While the rhetoric gets louder, climate negotiators from 195 countries have gathered at Bonn, Germany, to begin the final lap to Paris. Another week of negotiations will be held from Monday.
The co-chairs of the talks, one from America and another from Algeria, have segregated the issues into three sections for the negotiators. One part is the core agreement that would be signed at Paris, meant to endure for a long while, to guide climate change action. The second section of issues will take the shape of decisions that are of a less permanent nature than the core agreement.
The third set - a rather long one - is of issues that the co-chairs realise are critical to the talks but don't know where and how the countries want these to be fitted in. Collectively these three sets of issues form the Paris package.
For each issue, there are several alternatives on the table, many distinctly contradictory. Consequently the document containing all these, on all the issues, is a humongous 83 pages of text in font size 8.
In the ensuing week, the negotiators are tasked to narrow down their differences and, consequently, the agreement text. For the negotiators, the rhetoric outside the meeting rooms is irrelevant. They are tasked to stick with the script their political leaders have laid down, which does not necessarily match the rhetoric. The script for the negotiators has clear dos and don'ts, things they can be flexible at and issues they should never give in at the talks.
"The US might be talking loudly of positive action and the European Union might be trying to retrieve its position after Copenhagen (where the meeting failed in 2009) as the global environmental leader but if you look at the submissions they or their allies push in the negotiating text, you discover what is 'positively' in favour of their national interests is not necessarily so for other countries," said a negotiator from a developing country that is a member of the Like Minded Group of Developing Countries.
The Bonn climate change challenge for India is to reflect its ambitious climate actions but not give up its non-negotiables
"I think all country heads are acting positively but no head of a country tells his or her negotiator to be positive at the cost of national interest, which the non-negotiable red lines lay down.
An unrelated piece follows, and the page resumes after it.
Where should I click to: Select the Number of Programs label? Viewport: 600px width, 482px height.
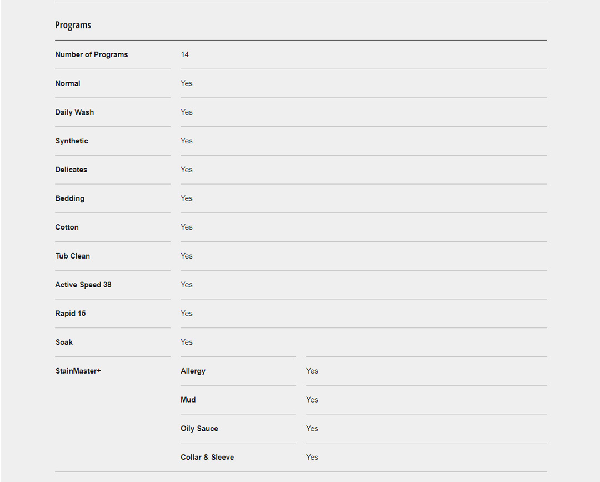(92, 54)
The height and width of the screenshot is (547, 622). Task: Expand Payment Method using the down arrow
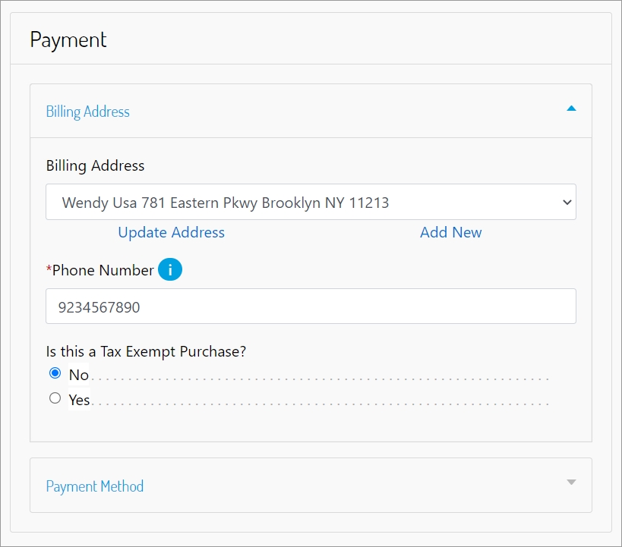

I would advise observers to view the political headlines on climate change against the proposals in the negotiating text to get a better understanding," she added.
The text makes it clear that the Paris agreement will be along the lines of a pledge-and-review system. Every country pledges some action and after a time period, all nations collectively assess if that would be enough and what more needs to be done to fight climate change. At the moment, the pledges from the developed world are clear indicators that by 2020, the world would not have committed enough to keep global temperatures under reasonable limits.
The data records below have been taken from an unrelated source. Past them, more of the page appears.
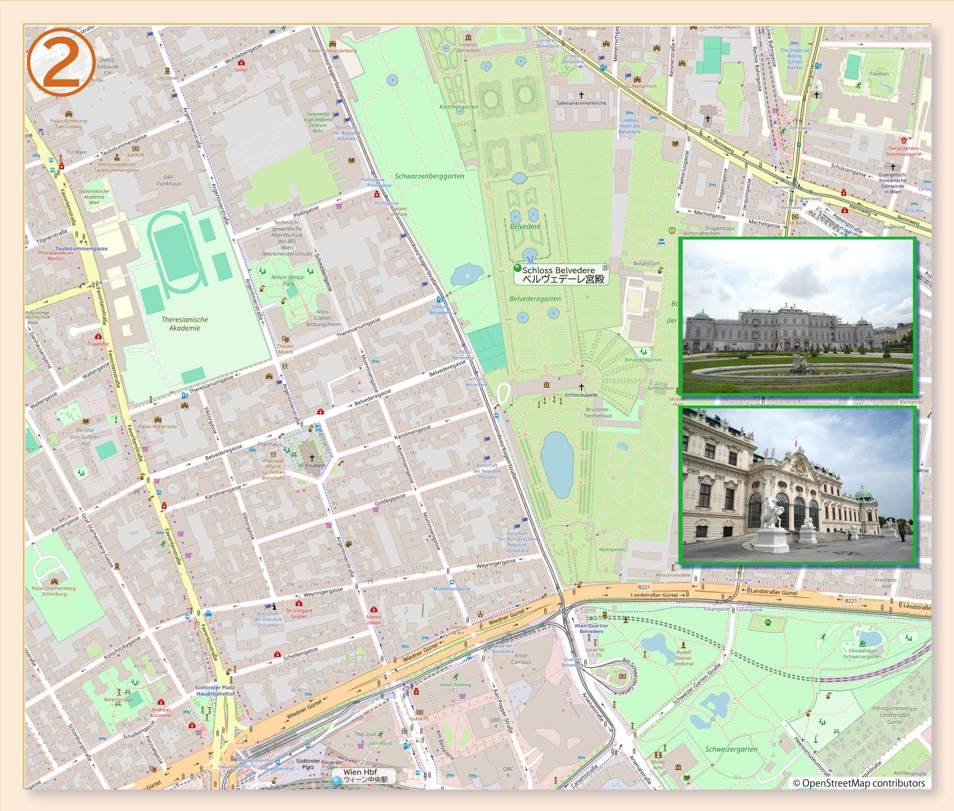
Task: Click the blue Wien Hbf station marker
Action: pyautogui.click(x=337, y=780)
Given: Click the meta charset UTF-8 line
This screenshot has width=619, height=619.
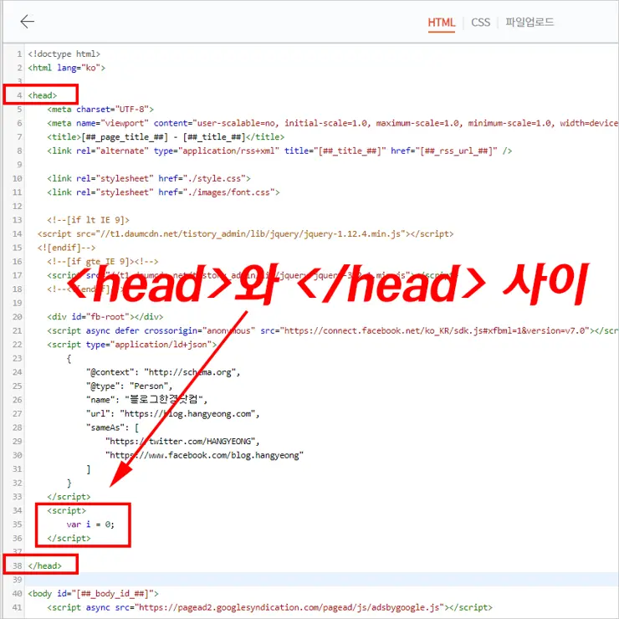Looking at the screenshot, I should (100, 109).
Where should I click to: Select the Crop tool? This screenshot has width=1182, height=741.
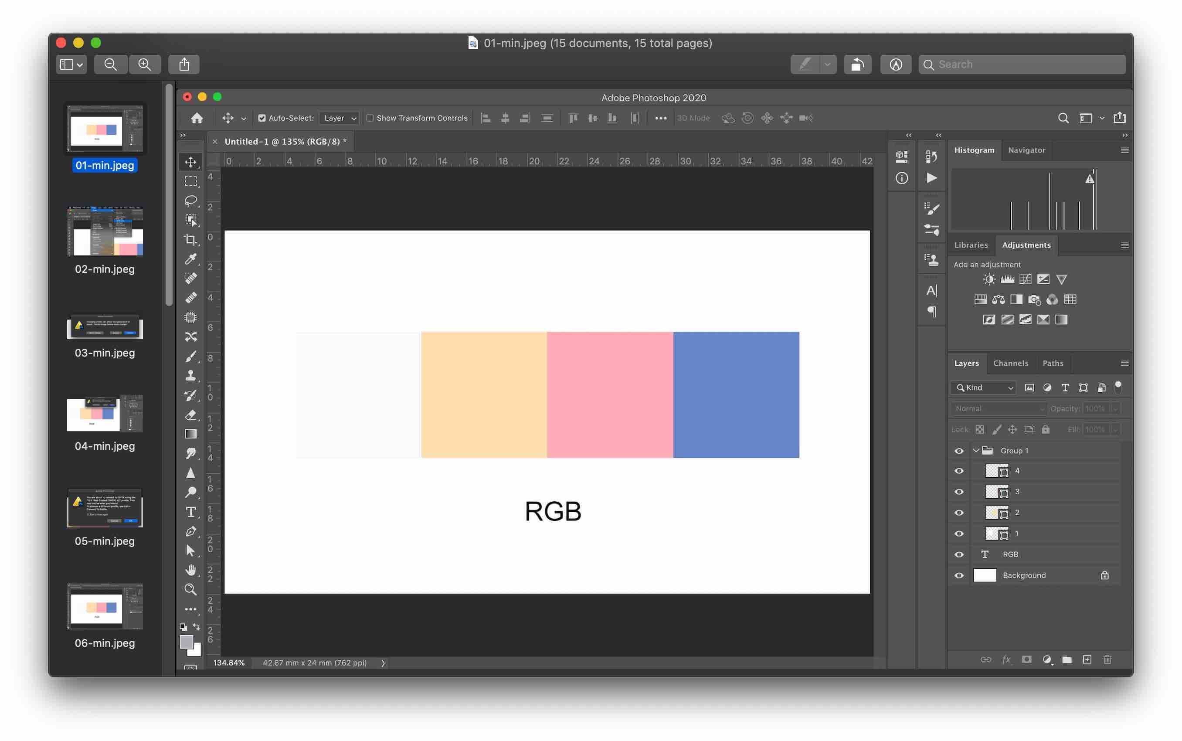pos(191,240)
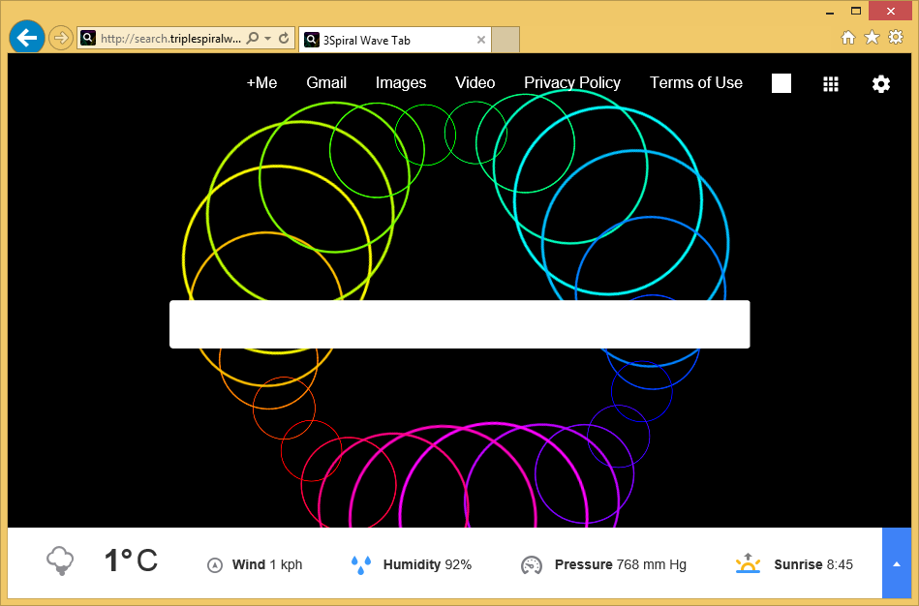Open the Privacy Policy link
This screenshot has width=919, height=606.
tap(572, 83)
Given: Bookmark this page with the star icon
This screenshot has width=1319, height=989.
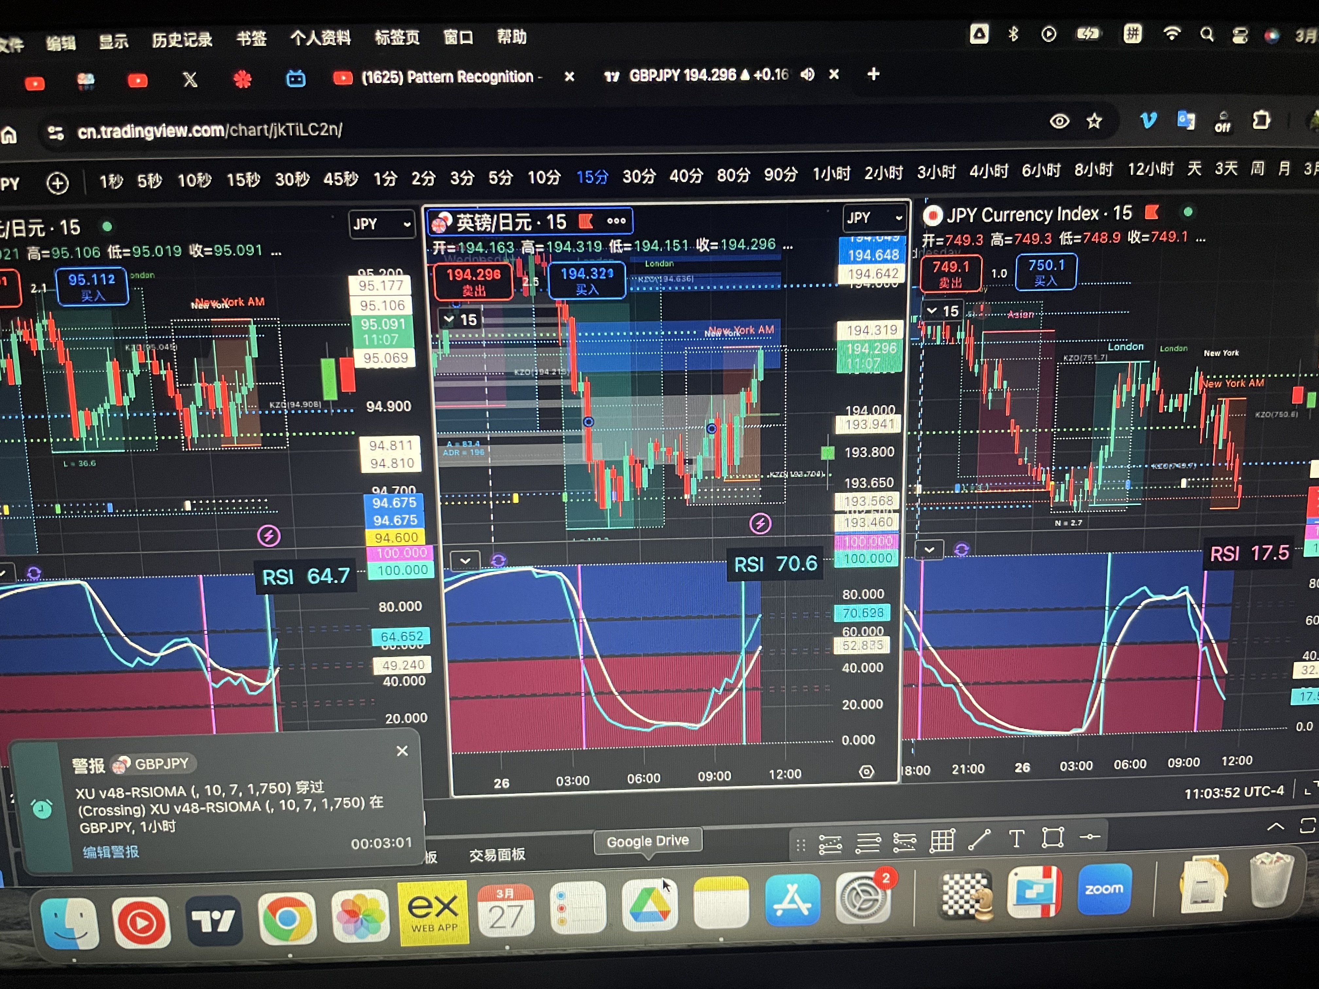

The scenario for the Bonn meeting shows that within this larger frame, there are many arguments to be fought over. The US and the EU are collectively keen that the core and enduring agreement at Paris should focus primarily on two things. One, is the actions countries take to reduce emissions and how the differential between developed and emerging economies can be reduced on this count. Two, how to ensure a uniform set of rules apply to all countries when it comes to communicating, implementing and assessing these actions.
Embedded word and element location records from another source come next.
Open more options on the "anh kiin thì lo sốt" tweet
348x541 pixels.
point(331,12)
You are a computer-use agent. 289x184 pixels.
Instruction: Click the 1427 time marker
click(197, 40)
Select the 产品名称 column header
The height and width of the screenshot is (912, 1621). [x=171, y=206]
In this, the EU and its allies suggest a slightly more rigid system, like that of an international inspector raj. The US favours a gentler version of multilateral consultation. The difference between EU and US on the issue of assessing countries does not take away from the arrangement the two giants at the climate talks would like to achieve, with their allies.
Maintaining the enduring core of the Paris agreement on mitigation and assessing countries primarily for their mitigation action ensures that their own (US and EU) obligations for providing finance and resources for technology and capacity building (referred to as Means of Implementation, or MOI) become legally less onerous. At the moment, developing country actions to reduce emissions are predicated on how much finance, technology and capacity building resources the rich world provides.
If the core Paris agreement and the attendant other decisions review and measure adequacy of mitigation action more stringently than the review of MOI commitments, the EU, US and other rich countries would have achieved a crack in the differentiation between developed and developing world, without needing to say so explicitly. This would be to the disadvantage of middle income developing countries, such as India.
A change in weather
The text before the negotiators at Bonn for this week has several such options alive on the table.
India and China see eye to eye with the US that the review process should not be too onerous. The three are also on nearly the same page about how legally bound countries should be for achieving their targets (called INDCs). The EU has differing submissions before the UN talks on this. But, on the linkage between MOI with the mitigation actions of developing countries, on an evenly balanced core Paris agreement and a differential in the rules of review, the traditional lines between countries are drawn hard - China, India and many other developing countries on one side and the rich on the other.
"There is a lot of work to be done between now and Paris. It's usually to the disadvantage of developing countries when political leaders are left to sit over a long list of unresolved differences in the small print at the last moment. Copenhagen is proof of that," says an observer at the Bonn talks, wishing to remain anonymous.